▶ Assignment
Copy the records below line for line, leaving every character as it is.

▶ Dataset excerpts
┌────────

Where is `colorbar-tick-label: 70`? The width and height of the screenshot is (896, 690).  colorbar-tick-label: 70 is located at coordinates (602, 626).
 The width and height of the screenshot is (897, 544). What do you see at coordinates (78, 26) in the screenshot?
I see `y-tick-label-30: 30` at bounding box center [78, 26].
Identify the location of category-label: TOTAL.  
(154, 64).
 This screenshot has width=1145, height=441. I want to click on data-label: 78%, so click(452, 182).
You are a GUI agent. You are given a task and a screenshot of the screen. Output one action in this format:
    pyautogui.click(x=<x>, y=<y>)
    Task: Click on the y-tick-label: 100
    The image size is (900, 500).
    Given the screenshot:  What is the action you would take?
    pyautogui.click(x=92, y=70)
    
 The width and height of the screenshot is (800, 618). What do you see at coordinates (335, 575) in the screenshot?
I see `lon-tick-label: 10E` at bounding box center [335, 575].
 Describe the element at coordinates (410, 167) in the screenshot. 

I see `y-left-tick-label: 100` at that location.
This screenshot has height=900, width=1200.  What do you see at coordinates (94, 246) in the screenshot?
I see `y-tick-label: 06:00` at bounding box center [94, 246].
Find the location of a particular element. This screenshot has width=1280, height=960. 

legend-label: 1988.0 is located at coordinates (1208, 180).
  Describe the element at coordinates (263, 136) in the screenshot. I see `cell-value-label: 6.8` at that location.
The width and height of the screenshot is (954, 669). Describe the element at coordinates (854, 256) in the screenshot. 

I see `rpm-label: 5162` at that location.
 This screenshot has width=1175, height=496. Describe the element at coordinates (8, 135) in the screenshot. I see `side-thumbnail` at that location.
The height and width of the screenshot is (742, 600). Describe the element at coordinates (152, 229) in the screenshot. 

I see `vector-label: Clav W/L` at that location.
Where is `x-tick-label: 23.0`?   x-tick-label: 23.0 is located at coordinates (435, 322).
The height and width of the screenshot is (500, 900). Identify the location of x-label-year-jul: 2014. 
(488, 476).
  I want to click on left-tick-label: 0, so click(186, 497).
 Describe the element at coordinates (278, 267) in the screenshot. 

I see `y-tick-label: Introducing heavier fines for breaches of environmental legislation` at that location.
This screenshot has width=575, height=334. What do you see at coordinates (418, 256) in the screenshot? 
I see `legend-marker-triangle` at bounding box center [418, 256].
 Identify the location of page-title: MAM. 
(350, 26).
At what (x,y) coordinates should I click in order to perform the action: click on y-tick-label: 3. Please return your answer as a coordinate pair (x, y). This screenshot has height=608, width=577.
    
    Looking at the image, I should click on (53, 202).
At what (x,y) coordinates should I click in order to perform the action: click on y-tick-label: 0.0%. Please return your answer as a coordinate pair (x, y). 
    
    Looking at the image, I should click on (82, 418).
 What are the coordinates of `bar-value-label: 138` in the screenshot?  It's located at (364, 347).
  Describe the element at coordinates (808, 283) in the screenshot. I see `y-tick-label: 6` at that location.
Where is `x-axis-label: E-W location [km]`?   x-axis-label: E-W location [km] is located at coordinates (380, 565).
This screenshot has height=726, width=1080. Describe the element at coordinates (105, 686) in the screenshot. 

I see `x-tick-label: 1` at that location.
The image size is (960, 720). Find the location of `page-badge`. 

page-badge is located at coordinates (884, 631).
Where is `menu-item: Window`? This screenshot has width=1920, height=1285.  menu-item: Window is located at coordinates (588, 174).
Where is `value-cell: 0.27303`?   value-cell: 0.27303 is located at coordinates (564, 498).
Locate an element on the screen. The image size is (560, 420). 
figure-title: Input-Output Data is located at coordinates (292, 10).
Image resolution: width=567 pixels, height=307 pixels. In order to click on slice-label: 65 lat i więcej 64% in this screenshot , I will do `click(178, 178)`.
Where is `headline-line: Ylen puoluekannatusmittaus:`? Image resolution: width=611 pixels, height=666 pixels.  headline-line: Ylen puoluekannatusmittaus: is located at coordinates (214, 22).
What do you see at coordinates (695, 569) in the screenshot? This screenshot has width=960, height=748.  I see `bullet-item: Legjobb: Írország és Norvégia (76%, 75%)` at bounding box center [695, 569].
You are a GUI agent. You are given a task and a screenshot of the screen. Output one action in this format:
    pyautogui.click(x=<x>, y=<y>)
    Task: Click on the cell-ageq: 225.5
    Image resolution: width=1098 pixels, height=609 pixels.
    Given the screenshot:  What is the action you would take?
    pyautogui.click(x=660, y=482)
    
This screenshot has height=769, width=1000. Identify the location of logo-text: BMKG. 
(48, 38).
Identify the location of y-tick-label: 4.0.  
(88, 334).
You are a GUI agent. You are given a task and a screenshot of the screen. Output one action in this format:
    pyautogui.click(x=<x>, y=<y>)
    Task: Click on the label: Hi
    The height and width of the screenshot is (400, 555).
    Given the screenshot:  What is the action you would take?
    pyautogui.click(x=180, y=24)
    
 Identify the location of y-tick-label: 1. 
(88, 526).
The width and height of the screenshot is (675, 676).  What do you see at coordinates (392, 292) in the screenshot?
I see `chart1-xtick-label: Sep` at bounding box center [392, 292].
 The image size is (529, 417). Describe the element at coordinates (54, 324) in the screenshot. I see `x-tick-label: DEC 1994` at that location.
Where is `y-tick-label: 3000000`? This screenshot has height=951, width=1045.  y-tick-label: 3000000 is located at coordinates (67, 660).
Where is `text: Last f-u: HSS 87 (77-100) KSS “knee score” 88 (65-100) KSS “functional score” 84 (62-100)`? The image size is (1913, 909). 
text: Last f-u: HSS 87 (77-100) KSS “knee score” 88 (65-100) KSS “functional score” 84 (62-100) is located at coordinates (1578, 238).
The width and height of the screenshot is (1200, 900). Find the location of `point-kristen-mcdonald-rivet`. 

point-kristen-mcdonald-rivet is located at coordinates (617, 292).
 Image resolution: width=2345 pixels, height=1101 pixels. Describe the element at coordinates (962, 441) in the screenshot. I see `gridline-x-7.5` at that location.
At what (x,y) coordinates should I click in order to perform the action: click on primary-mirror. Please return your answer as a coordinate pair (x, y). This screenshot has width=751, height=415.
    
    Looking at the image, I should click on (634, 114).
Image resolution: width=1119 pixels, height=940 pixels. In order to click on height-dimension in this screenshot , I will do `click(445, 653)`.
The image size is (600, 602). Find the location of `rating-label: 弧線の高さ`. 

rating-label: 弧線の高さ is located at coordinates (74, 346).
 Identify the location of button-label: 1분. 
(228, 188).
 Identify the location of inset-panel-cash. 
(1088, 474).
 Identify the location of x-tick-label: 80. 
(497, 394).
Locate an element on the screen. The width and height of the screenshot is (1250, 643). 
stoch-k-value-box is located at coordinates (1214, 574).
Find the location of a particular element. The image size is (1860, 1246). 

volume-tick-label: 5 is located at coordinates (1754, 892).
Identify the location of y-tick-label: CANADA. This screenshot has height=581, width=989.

└────────

▶ Solved problem
Where is `colorbar-tick-label: 70`? The width and height of the screenshot is (896, 690).  colorbar-tick-label: 70 is located at coordinates (602, 626).
 The width and height of the screenshot is (897, 544). What do you see at coordinates (78, 26) in the screenshot?
I see `y-tick-label-30: 30` at bounding box center [78, 26].
Identify the location of category-label: TOTAL.  
(154, 64).
 This screenshot has width=1145, height=441. I want to click on data-label: 78%, so click(452, 182).
You are a GUI agent. You are given a task and a screenshot of the screen. Output one action in this format:
    pyautogui.click(x=<x>, y=<y>)
    Task: Click on the y-tick-label: 100
    The image size is (900, 500).
    Given the screenshot:  What is the action you would take?
    pyautogui.click(x=92, y=70)
    
 The width and height of the screenshot is (800, 618). What do you see at coordinates (335, 575) in the screenshot?
I see `lon-tick-label: 10E` at bounding box center [335, 575].
 Describe the element at coordinates (410, 167) in the screenshot. 

I see `y-left-tick-label: 100` at that location.
This screenshot has height=900, width=1200.  What do you see at coordinates (94, 246) in the screenshot?
I see `y-tick-label: 06:00` at bounding box center [94, 246].
Find the location of a particular element. This screenshot has width=1280, height=960. 

legend-label: 1988.0 is located at coordinates (1208, 180).
  Describe the element at coordinates (263, 136) in the screenshot. I see `cell-value-label: 6.8` at that location.
The width and height of the screenshot is (954, 669). Describe the element at coordinates (854, 256) in the screenshot. 

I see `rpm-label: 5162` at that location.
 This screenshot has width=1175, height=496. Describe the element at coordinates (8, 135) in the screenshot. I see `side-thumbnail` at that location.
The height and width of the screenshot is (742, 600). Describe the element at coordinates (152, 229) in the screenshot. 

I see `vector-label: Clav W/L` at that location.
Where is `x-tick-label: 23.0`?   x-tick-label: 23.0 is located at coordinates (435, 322).
The height and width of the screenshot is (500, 900). Identify the location of x-label-year-jul: 2014. 
(488, 476).
  I want to click on left-tick-label: 0, so click(186, 497).
 Describe the element at coordinates (278, 267) in the screenshot. 

I see `y-tick-label: Introducing heavier fines for breaches of environmental legislation` at that location.
This screenshot has width=575, height=334. What do you see at coordinates (418, 256) in the screenshot? 
I see `legend-marker-triangle` at bounding box center [418, 256].
 Identify the location of page-title: MAM. 
(350, 26).
At what (x,y) coordinates should I click in order to perform the action: click on y-tick-label: 3. Please return your answer as a coordinate pair (x, y). This screenshot has height=608, width=577.
    
    Looking at the image, I should click on (53, 202).
At what (x,y) coordinates should I click in order to perform the action: click on y-tick-label: 0.0%. Please return your answer as a coordinate pair (x, y). 
    
    Looking at the image, I should click on (82, 418).
 What are the coordinates of `bar-value-label: 138` in the screenshot?  It's located at (364, 347).
  Describe the element at coordinates (808, 283) in the screenshot. I see `y-tick-label: 6` at that location.
Where is `x-axis-label: E-W location [km]`?   x-axis-label: E-W location [km] is located at coordinates (380, 565).
This screenshot has height=726, width=1080. Describe the element at coordinates (105, 686) in the screenshot. 

I see `x-tick-label: 1` at that location.
The image size is (960, 720). Find the location of `page-badge`. 

page-badge is located at coordinates (884, 631).
Where is `menu-item: Window`? This screenshot has width=1920, height=1285.  menu-item: Window is located at coordinates (588, 174).
Where is `value-cell: 0.27303`?   value-cell: 0.27303 is located at coordinates (564, 498).
Locate an element on the screen. The image size is (560, 420). 
figure-title: Input-Output Data is located at coordinates (292, 10).
Image resolution: width=567 pixels, height=307 pixels. In order to click on slice-label: 65 lat i więcej 64% in this screenshot , I will do `click(178, 178)`.
Where is `headline-line: Ylen puoluekannatusmittaus:`? Image resolution: width=611 pixels, height=666 pixels.  headline-line: Ylen puoluekannatusmittaus: is located at coordinates (214, 22).
What do you see at coordinates (695, 569) in the screenshot? This screenshot has width=960, height=748.  I see `bullet-item: Legjobb: Írország és Norvégia (76%, 75%)` at bounding box center [695, 569].
You are a GUI agent. You are given a task and a screenshot of the screen. Output one action in this format:
    pyautogui.click(x=<x>, y=<y>)
    Task: Click on the cell-ageq: 225.5
    Image resolution: width=1098 pixels, height=609 pixels.
    Given the screenshot:  What is the action you would take?
    pyautogui.click(x=660, y=482)
    
This screenshot has height=769, width=1000. Identify the location of logo-text: BMKG. 
(48, 38).
Identify the location of y-tick-label: 4.0.  
(88, 334).
You are a GUI agent. You are given a task and a screenshot of the screen. Output one action in this format:
    pyautogui.click(x=<x>, y=<y>)
    Task: Click on the label: Hi
    The height and width of the screenshot is (400, 555).
    Given the screenshot:  What is the action you would take?
    pyautogui.click(x=180, y=24)
    
 Identify the location of y-tick-label: 1. 
(88, 526).
The width and height of the screenshot is (675, 676).  What do you see at coordinates (392, 292) in the screenshot?
I see `chart1-xtick-label: Sep` at bounding box center [392, 292].
 The image size is (529, 417). Describe the element at coordinates (54, 324) in the screenshot. I see `x-tick-label: DEC 1994` at that location.
Where is `y-tick-label: 3000000`? This screenshot has height=951, width=1045.  y-tick-label: 3000000 is located at coordinates (67, 660).
Where is `text: Last f-u: HSS 87 (77-100) KSS “knee score” 88 (65-100) KSS “functional score” 84 (62-100)`? The image size is (1913, 909). 
text: Last f-u: HSS 87 (77-100) KSS “knee score” 88 (65-100) KSS “functional score” 84 (62-100) is located at coordinates (1578, 238).
The width and height of the screenshot is (1200, 900). Find the location of `point-kristen-mcdonald-rivet`. 

point-kristen-mcdonald-rivet is located at coordinates (617, 292).
 Image resolution: width=2345 pixels, height=1101 pixels. Describe the element at coordinates (962, 441) in the screenshot. I see `gridline-x-7.5` at that location.
At what (x,y) coordinates should I click in order to perform the action: click on primary-mirror. Please return your answer as a coordinate pair (x, y). This screenshot has width=751, height=415.
    
    Looking at the image, I should click on (634, 114).
Image resolution: width=1119 pixels, height=940 pixels. In order to click on height-dimension in this screenshot , I will do `click(445, 653)`.
The image size is (600, 602). Find the location of `rating-label: 弧線の高さ`. 

rating-label: 弧線の高さ is located at coordinates (74, 346).
 Identify the location of button-label: 1분. 
(228, 188).
 Identify the location of inset-panel-cash. 
(1088, 474).
 Identify the location of x-tick-label: 80. 
(497, 394).
Locate an element on the screen. The width and height of the screenshot is (1250, 643). 
stoch-k-value-box is located at coordinates (1214, 574).
Find the location of a particular element. The image size is (1860, 1246). 

volume-tick-label: 5 is located at coordinates (1754, 892).
Identify the location of y-tick-label: CANADA. This screenshot has height=581, width=989.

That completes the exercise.